I've never had to collapse my stroller, though at times it would have helped.
Be aware that the doors don't always open on the same side of the train. You may have to continually move from side to side to stay out of the way. At the same time, unless in a priority area, staying by the doors is the only way to avoid blocking the seats. In advance of the approaching station, many lines will announce whether the doors will open on the right or left side of the train. If you have room to maneuver, pay attention and try to stay clear of exiting and incoming passengers.
The gaps between train cars and platforms can vary, so be careful to lift the front of your stroller when exiting and don't worry about rushing. Do your best to move with the flow and with caution, pulling over (if you can) to allow those in a hurry to pass.
No one has ever said anything to me or given me a nasty look for having a stroller, whether single or double, on the train. Only once did someone kindly advise me to move to a less crowded boarding area, and she only wanted to help. If you stay aware of your surroundings, act respectfully, and learn to say "sumimasen" (sue-mee-mah-sen, or "excuse me"), fellow commuters should accept you as they do everyone else.
A partial Hibiya line station map, indicating the location of the elevator to the platform as well as the elevator to the upper level - most signs include English
A sample Hibiya line platform map indicating the location of the elevator to the ticket gates
Elevators are available at most large train stations and many smaller ones. Although I can't personally verify how up to date it is, the Japan Accessible Tourism Center website lists which stations (in Japan - not just Tokyo) have elevators. This is especially useful when pre-planning your route. There are often multiple elevators in each station; one from the street level to the ticket gates, and another from the ticket gates to the platform. I've yet to run into an inoperable elevator, so I consider them quite efficient, if small.
Elevators are often hard to locate, so look for the maps on the walls as you enter or exit the station or train cars. The maps will indicate your location and lead you in the right direction. If you've arrived outside a station that only has stairs, make sure you study the map near that entrance to identify other entrances to the station. If an elevator exists, you will see its symbol by the numbered entrance.
Some stations may have an elevator from ground level to the ticket gates but lack an elevator from the ticket gates to the platform (or vice versa). Hiroo Station, on the Hibiya line, is a prime example of this. Its recently constructed elevator from the ground level to the ticket gates is nice but only halfway helpful, as stairs are still required to reach the platform.

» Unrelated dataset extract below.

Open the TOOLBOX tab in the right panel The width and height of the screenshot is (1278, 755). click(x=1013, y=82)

The biggest problem I regularly encounter is transferring from one subway line to another within the same station. Many connections can lack elevators. In this situation, it may be best to exit the line you're using, take the elevator to the street level, and then walk a short distance to the line you need. It's not efficient, but it's possible. If you're traveling alone, don't be afraid to ask for help, either. With two small kids, bags, and a double or even single stroller, it's often impossible to collapse and carry it all. With sufficient staff, station employees can assist you in carrying your stroller up the stairs. They may even offer to help before you get a chance to ask. If you say "bebika" (baby-cah - "stroller") and don a helpless shrug, they will understand your predicament.
If you are dreaming about a Tokyo vacation and have two small kids in tow, don't let subway and train travel deter you one bit! With patience and flexibility, a stroller can get you any and everywhere you need to go; just maybe not to Mt. Fuji.